Quebec backs down again on mandatory vaccination in health network

·3 min read
Health Minister Christian Dubé says about 5,000 health-care workers likely to be in direct contact with patients are unvaccinated.  (Ryan Remiorz/The Canadian Press - image credit)
Health Minister Christian Dubé says about 5,000 health-care workers likely to be in direct contact with patients are unvaccinated. (Ryan Remiorz/The Canadian Press - image credit)

Quebec health-care employees will no longer have to be fully vaccinated to work in the health system, the government announced Wednesday.

At a news conference, Quebec Health Minister Christian Dubé announced that the province was moving away from a strategy of mandatory vaccination toward one of compulsory testing for unvaccinated employees.

However, new employees will be required to get vaccinated and all unvaccinated health-care workers will be ineligible for retention bonuses.

Dubé said out of the 14,000 unvaccinated health-care workers, 5,000 are likely to be in direct contact with patients. He said 97 per cent of active health-care employees have received at least one dose.

"It's exceptional, but it still isn't perfect," Dubé said.

"For many Quebecers, including myself, it's still baffling that health-care workers don't want to get vaccinated."

Quebec Public Health Director Dr.
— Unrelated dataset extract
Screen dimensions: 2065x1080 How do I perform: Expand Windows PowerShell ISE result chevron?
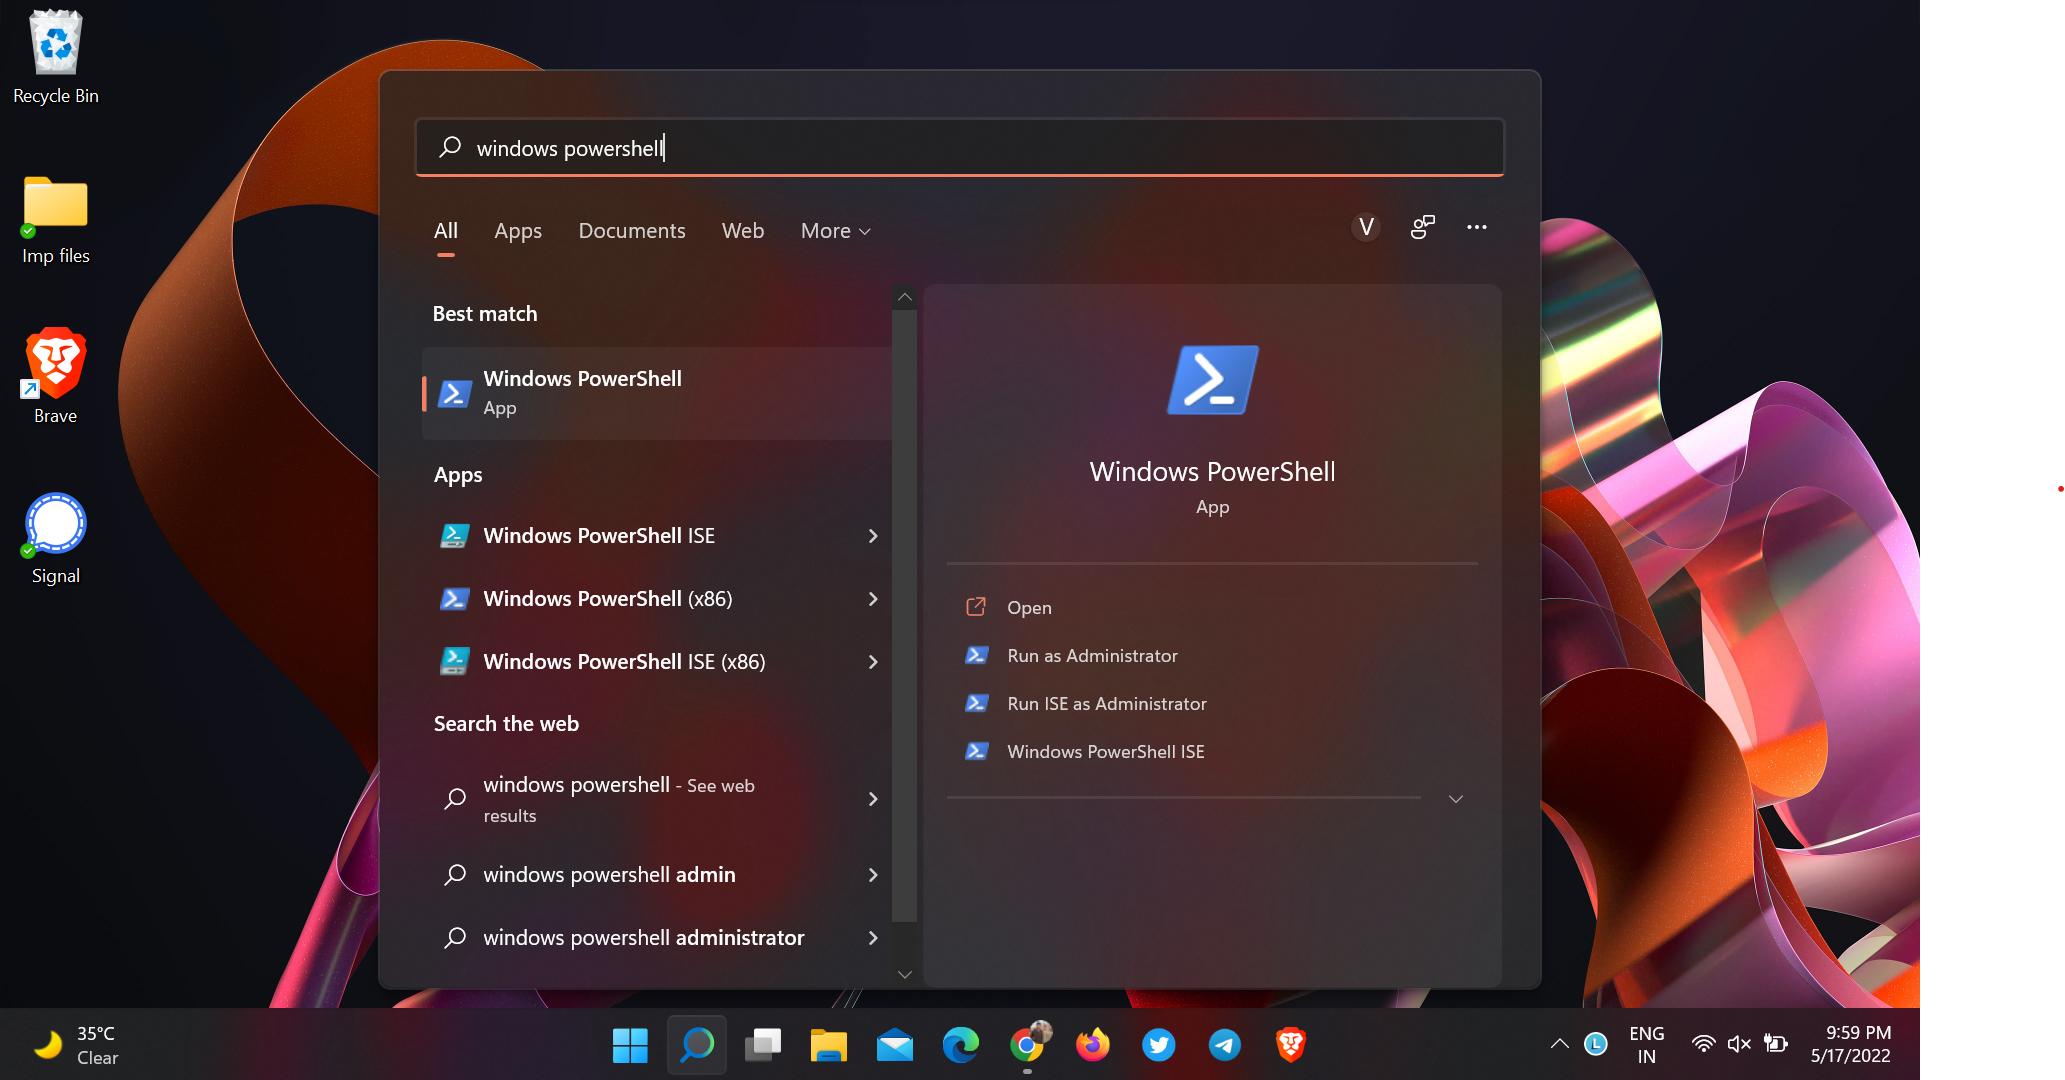(873, 536)
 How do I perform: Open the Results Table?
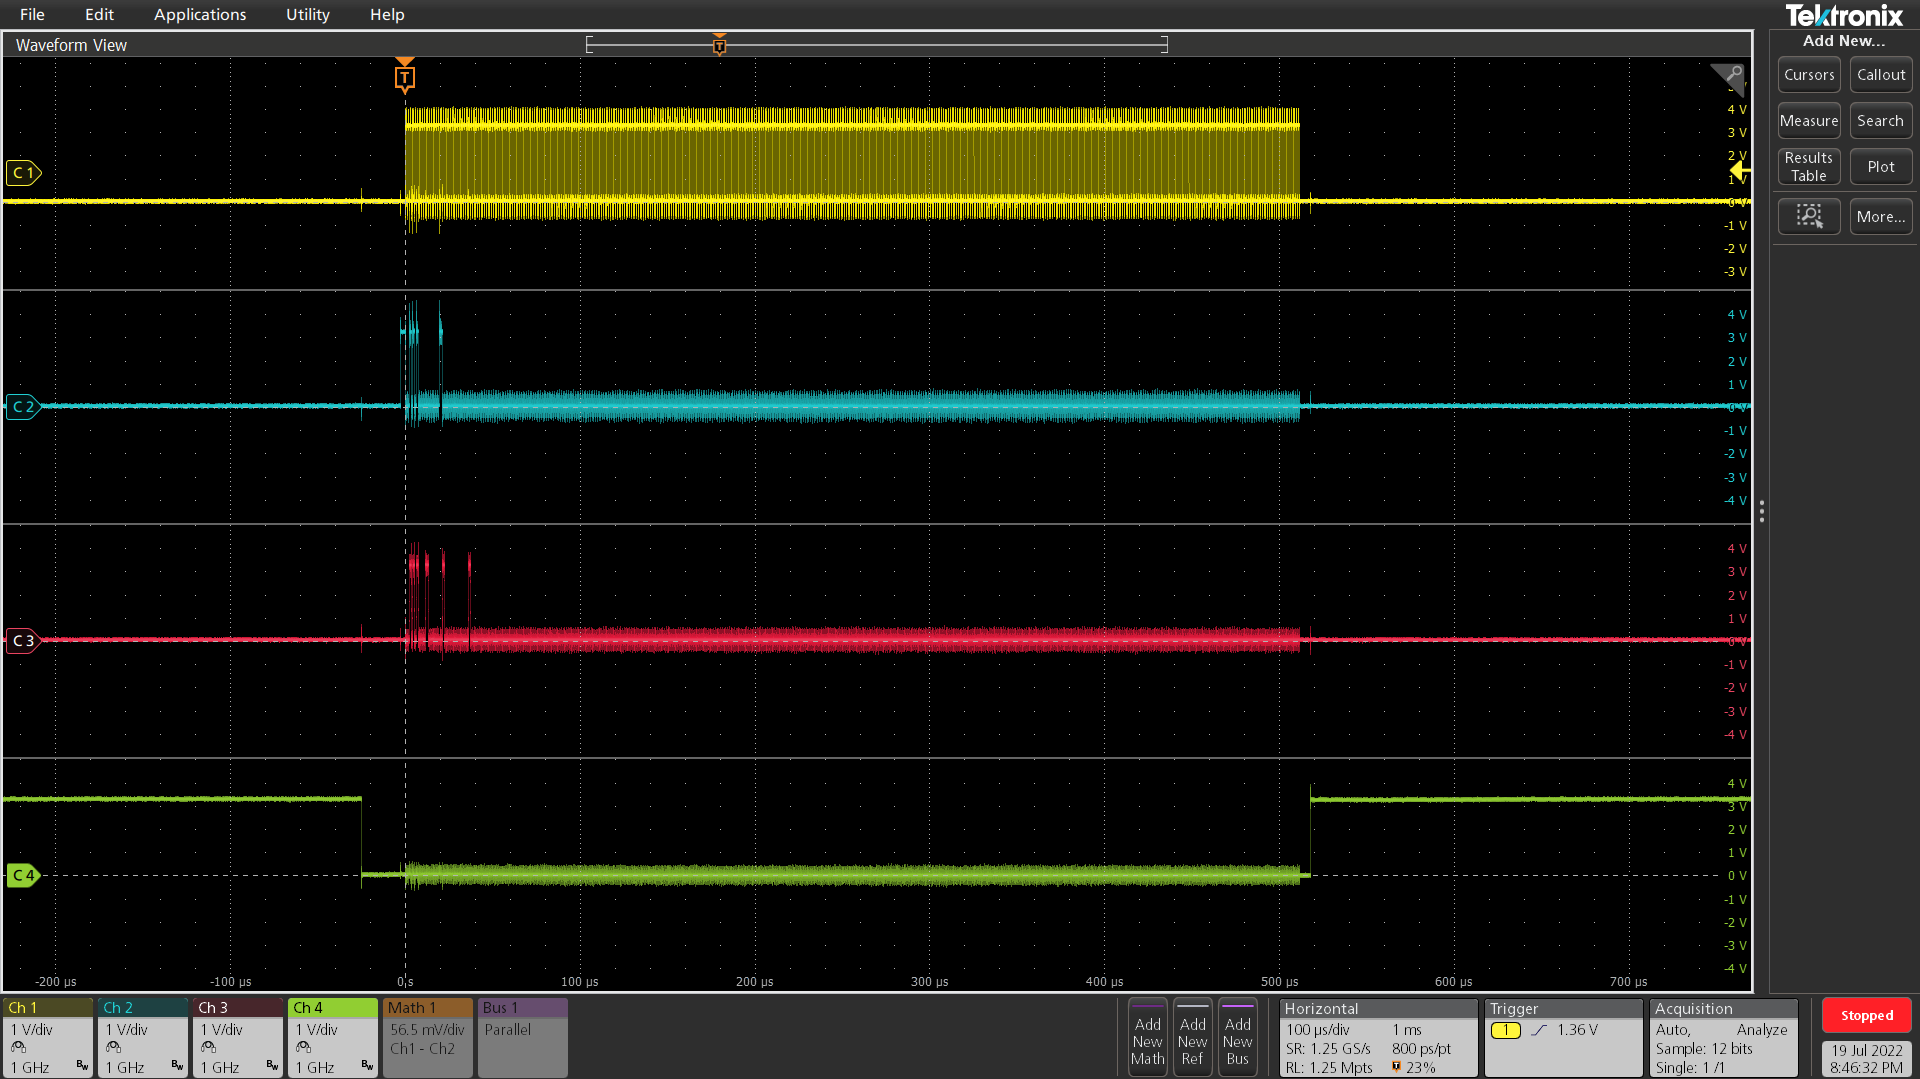click(x=1808, y=166)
Horacio Arruda said public health arrived at the decision after weighing the health-care network's ability to withstand losing unvaccinated employees against enforcing regular testing for those who aren't adequately protected.

"We now think that the balance between trying to fight, again, the ones who don't want to be vaccinated and putting them at home will create a loss of power for health care. and we can make sure that the people are going to be protected if we do testing."

Some workers suspended for refusing tests

Regional health networks have started withholding pay from unvaccinated employees who have refused to be tested for COVID-19. They have direct contact with patients.

A ministerial decree last month requires all employees of the health and social services network who have not received both COVID-19 vaccine doses and who are in direct contact with patients to provide a negative test result to their employer three times per week.

"We will be uncompromising for those who do not want to be tested," Dubé said.

Six unvaccinated employees of the Integrated University Health and Social Services Center (CIUSSS) of the Capitale-Nationale and five of the CISSS Chaudière-Appalaches have refused to comply.

Mélanie Otis, media relations co-ordinator of the CIUSSS Capitale-Nationale, says suspended employees are sent several reminders of the mandatory tests before being taken off the schedule.

Premier expresses frustration

In Glasgow for the COP 26 conference, Quebec Premier François Legault was clearly frustrated by the situation.

"To be honest, I am upset," he told reporters, "because I have a hard time understanding how someone who studied health sciences refuses to get themselves vaccinated even though experts around the world are unanimous, saying it's the right thing to do."

But Legault said the province could not risk breaks in service in hospitals and other health institutions.

"We had to weigh the inconveniences," he said, acknowledging the new policy puts some patients at risk of exposure.

"But the greater risk was to be missing nurses and not be able to treat Quebecers."

Legault said the effects of 20 months of a pandemic, combined with the high number of part-time health-care workers, has left the Quebec health network "very, very fragile and we cannot afford to lose three per cent of our workers."

Jeff Begley, the president of the federation of health and social services unions (FSSS-CSN), said the Quebec government made the right decision to make sure patient services would not suffer.

"It was the only decision that was possible," Begley said. "People who have decided not to be vaccinated, most of them, their mind is pretty much made up."

He also said the number of outbreaks in public health-care facilities has gone down in recent months, which suggest to him that staff — whether vaccinated or not — are doing a good job of limiting the spread of the virus at work.